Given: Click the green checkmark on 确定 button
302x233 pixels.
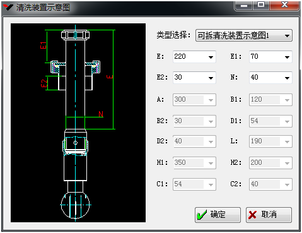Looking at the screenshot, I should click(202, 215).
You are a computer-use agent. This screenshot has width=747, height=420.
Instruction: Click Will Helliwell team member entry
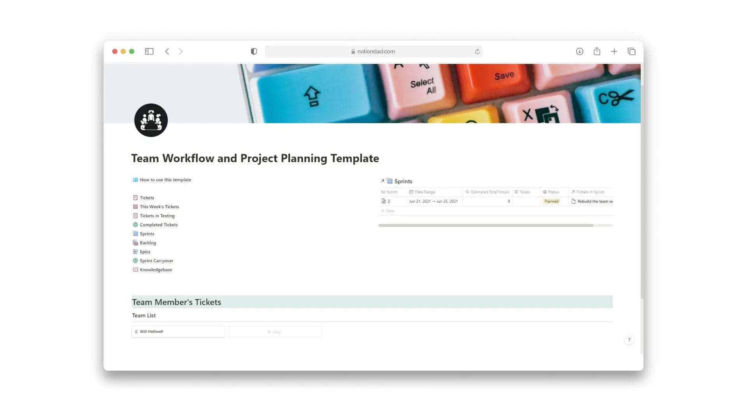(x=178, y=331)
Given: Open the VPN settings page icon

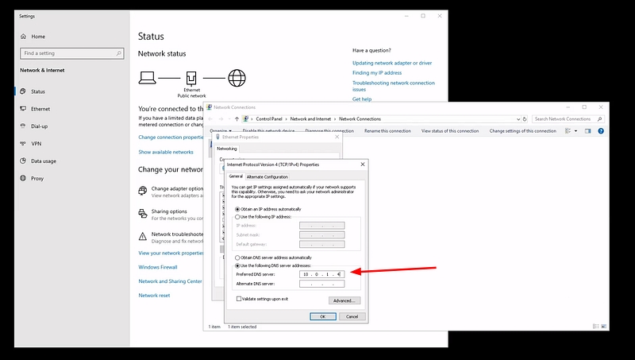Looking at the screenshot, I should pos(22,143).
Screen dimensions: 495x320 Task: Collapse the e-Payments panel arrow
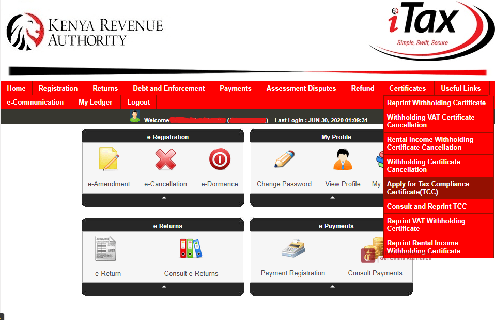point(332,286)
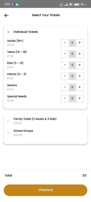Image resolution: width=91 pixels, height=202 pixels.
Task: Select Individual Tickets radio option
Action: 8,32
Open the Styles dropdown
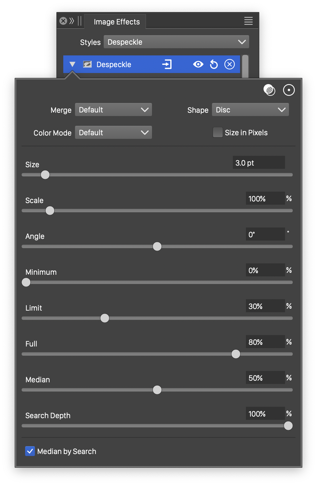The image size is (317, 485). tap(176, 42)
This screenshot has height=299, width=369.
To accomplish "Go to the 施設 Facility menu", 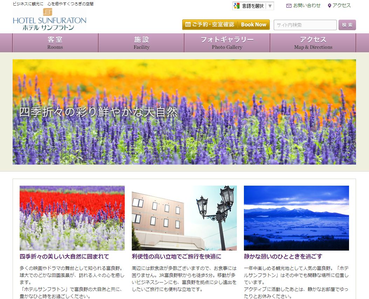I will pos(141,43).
-------
▶ _Exercise details_
Each line in the entries above that includes the string "This" should be extracted.

▶ _Written answer_
You are a computer-use agent. This screenshot has width=747, height=420.
This screenshot has height=299, width=369.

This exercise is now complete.